##### Text excerpt #####
The researchers presented their findings at the 9th Annual Student Research and Creativity Exposition at SUNY Fredonia, on April 26 in the Williams Center.
What the survey revealed is that anglers from all over the United States and even as far away as Europe travel to Canadaway Creek in hopes of landing a hefty, hard-fighting fish known as the steelhead trout. The researchers determined that on average each non-resident angler spends $64 per day in Fredonia and other parts of the county. With the prime steelhead season running from September to December, and again from February to April, that could add up to an impressive flow of dollars into the county's economy.
Only 4.7 percent of non-resident fishermen said they would travel to Chautauqua County if they were not fishing, which the researchers said indicates that sport fishing is attracting money that would not otherwise be spent in the county.
"Economic assessments like this are important in the development of local economic and tourist programs," said Dr. Strakosh. "It's exciting to note that our own Canadaway Creek is drawing people here from a long distance."
Rucinski, an environmental sciences major from Glenmont, N.Y., who has since graduated, collected the data for the survey from fly fishermen at various access points along Canadaway Creek from October to December 2006.
##### Stored rows #####
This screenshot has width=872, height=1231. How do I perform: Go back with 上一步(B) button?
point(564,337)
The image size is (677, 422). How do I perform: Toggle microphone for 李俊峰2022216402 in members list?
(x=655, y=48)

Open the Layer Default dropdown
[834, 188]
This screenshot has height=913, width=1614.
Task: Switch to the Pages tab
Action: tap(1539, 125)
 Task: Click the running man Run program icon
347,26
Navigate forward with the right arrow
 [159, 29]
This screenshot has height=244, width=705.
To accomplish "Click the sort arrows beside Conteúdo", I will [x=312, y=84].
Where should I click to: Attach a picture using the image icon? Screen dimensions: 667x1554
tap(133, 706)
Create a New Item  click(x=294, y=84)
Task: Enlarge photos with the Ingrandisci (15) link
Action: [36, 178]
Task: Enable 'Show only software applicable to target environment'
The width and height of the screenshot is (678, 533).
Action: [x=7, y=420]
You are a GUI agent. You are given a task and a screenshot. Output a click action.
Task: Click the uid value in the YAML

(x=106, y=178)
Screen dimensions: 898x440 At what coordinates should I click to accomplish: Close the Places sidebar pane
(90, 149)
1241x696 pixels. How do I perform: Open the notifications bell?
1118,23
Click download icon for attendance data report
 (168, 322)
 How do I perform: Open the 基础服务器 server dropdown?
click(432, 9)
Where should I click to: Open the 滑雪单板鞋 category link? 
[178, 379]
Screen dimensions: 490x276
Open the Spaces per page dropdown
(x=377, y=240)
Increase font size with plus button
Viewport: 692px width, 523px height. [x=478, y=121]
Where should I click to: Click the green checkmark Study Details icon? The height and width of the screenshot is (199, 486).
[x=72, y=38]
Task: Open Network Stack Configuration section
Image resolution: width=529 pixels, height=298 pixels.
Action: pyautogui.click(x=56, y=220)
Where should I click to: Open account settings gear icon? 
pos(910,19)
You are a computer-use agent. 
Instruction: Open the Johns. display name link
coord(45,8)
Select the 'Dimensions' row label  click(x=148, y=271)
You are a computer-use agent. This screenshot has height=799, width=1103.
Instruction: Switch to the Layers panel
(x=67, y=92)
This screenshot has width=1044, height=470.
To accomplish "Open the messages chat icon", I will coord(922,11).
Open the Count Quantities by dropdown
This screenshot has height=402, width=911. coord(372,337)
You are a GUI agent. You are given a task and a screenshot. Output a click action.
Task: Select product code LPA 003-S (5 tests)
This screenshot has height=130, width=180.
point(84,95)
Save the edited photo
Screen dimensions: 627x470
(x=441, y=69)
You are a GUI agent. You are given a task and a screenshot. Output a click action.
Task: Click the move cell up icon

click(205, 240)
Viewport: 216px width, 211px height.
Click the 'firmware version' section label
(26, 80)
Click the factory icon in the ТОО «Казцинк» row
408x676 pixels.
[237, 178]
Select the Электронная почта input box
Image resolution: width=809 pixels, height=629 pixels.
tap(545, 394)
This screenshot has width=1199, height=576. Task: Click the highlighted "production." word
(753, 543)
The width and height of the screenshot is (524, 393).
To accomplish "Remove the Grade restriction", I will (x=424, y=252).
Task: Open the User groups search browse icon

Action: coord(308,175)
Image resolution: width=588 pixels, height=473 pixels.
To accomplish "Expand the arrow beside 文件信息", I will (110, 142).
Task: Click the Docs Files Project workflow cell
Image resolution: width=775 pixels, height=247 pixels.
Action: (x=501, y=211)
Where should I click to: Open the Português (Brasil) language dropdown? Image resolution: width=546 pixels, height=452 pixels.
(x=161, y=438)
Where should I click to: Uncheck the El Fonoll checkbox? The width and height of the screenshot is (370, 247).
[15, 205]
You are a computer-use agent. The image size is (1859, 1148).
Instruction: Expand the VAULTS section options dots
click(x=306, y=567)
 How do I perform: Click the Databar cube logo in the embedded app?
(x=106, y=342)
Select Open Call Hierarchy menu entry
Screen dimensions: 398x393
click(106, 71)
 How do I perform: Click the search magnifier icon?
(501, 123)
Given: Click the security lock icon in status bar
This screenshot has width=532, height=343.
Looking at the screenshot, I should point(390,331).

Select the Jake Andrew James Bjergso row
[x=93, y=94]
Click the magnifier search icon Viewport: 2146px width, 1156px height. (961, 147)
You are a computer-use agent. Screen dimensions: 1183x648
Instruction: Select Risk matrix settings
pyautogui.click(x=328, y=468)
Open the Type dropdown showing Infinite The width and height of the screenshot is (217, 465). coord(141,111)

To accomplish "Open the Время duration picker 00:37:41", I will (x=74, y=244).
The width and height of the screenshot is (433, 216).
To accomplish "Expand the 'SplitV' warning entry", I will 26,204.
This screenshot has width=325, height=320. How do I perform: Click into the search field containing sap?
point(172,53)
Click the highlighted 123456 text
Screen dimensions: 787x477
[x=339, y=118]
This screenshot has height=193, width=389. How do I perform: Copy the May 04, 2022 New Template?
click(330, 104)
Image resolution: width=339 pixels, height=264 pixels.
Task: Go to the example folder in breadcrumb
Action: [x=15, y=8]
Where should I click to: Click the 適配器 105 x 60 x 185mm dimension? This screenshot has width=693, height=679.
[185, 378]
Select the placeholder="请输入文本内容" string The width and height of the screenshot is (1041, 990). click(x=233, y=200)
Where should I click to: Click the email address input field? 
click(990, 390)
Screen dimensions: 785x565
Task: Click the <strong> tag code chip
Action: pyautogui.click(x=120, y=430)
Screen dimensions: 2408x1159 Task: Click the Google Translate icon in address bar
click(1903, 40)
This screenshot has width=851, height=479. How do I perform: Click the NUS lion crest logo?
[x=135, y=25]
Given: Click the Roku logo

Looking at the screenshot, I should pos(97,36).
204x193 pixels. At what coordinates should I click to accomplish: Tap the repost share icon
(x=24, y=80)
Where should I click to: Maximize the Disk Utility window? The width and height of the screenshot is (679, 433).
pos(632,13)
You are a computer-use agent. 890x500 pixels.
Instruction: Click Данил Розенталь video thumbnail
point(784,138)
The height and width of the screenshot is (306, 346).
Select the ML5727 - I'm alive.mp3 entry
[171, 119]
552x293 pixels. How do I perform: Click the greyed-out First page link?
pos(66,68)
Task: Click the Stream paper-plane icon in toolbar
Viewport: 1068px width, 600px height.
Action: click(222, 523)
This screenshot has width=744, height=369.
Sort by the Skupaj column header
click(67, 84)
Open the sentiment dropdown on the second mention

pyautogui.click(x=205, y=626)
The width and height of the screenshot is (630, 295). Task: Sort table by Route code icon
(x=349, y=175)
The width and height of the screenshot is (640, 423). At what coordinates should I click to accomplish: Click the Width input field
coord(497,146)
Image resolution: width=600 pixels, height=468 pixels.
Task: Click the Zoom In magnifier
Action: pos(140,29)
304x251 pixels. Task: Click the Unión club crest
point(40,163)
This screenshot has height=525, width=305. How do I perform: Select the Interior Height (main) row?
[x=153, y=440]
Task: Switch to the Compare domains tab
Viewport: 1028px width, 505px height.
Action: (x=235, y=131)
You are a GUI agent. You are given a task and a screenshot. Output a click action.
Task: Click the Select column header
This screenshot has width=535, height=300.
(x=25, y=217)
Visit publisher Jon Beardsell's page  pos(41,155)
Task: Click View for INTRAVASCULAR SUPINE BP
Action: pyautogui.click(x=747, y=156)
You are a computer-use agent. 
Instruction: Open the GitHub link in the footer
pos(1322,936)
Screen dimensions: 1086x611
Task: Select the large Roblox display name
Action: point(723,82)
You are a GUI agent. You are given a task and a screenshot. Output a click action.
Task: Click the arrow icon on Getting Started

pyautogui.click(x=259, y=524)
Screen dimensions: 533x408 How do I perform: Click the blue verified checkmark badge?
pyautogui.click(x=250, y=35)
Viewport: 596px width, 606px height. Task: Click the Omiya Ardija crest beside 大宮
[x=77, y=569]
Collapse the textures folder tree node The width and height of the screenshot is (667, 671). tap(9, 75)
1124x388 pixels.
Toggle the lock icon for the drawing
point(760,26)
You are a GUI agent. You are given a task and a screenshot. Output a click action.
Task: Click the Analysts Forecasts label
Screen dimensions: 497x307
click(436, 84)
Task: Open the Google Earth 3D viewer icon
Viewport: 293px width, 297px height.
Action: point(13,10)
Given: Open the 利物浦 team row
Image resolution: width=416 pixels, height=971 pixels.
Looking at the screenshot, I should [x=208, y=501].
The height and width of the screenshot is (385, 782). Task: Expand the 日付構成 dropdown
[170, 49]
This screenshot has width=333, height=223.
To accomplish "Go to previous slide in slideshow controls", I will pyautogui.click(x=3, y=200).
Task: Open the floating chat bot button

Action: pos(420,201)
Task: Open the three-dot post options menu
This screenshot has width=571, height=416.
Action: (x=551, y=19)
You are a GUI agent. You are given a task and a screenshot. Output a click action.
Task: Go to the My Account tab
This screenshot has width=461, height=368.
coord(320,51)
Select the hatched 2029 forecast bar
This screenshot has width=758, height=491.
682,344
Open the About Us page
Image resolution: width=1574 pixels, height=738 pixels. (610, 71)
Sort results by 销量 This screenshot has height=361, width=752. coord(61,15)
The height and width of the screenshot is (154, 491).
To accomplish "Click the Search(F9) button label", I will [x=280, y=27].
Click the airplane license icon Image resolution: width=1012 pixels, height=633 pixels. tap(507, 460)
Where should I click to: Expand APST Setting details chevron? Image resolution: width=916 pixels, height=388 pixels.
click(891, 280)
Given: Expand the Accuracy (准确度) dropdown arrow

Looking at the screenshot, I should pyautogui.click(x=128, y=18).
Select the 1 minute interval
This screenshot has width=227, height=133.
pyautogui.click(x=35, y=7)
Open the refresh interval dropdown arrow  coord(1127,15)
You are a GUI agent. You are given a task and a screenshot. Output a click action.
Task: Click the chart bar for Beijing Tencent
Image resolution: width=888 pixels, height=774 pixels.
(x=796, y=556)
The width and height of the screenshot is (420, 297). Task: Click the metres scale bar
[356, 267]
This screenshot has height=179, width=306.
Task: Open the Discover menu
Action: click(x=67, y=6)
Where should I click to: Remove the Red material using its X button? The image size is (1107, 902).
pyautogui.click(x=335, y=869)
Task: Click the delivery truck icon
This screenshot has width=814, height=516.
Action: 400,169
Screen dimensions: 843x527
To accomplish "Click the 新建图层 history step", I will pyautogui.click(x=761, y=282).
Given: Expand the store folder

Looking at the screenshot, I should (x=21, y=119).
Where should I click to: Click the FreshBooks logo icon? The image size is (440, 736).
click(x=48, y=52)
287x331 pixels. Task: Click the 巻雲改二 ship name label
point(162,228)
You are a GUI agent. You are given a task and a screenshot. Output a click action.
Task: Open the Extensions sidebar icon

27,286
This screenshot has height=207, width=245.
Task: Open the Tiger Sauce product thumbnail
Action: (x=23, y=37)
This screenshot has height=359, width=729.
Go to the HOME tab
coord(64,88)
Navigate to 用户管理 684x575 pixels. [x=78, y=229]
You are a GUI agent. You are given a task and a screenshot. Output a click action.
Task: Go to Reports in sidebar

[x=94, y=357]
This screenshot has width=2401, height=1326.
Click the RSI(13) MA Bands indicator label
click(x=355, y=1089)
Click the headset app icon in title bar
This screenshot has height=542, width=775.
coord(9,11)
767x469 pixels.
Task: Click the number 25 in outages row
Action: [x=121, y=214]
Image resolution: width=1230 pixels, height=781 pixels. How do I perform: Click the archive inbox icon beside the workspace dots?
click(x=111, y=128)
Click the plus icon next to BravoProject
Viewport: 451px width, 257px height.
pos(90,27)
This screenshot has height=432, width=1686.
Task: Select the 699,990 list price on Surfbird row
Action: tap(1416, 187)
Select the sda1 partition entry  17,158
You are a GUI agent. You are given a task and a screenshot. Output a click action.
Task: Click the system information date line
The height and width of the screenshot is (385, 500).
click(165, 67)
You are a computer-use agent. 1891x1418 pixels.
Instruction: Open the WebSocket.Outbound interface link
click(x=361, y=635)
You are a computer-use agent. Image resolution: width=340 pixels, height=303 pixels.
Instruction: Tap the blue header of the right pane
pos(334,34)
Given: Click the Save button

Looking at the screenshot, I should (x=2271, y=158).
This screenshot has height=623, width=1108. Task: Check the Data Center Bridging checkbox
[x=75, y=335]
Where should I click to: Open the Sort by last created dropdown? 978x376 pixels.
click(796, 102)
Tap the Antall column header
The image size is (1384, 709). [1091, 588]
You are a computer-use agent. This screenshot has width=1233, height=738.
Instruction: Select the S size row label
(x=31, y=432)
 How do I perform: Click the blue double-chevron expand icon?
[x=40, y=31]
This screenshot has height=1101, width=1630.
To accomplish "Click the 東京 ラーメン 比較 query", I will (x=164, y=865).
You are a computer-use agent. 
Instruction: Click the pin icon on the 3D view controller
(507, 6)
#####
(Set tasks)
a: Per the Canadaway Creek survey text, what is the average amount each non-resident angler spends per day?
b: Summarize the Canadaway Creek survey text in two sentences.
The material after the Canadaway Creek survey text comes from an unrelated source.

(Solutions to the exercise)
a: $64 per day in Fredonia and other parts of the county.

b: A survey of fly fishermen along Canadaway Creek found that anglers from across the United States and as far as Europe come to fish for steelhead trout, each non-resident spending an average of $64 per day in Fredonia and other parts of the county. Only 4.7 percent of non-resident fishermen said they would travel to Chautauqua County if they were not fishing, which the researchers said shows that sport fishing brings in money that would not otherwise be spent there.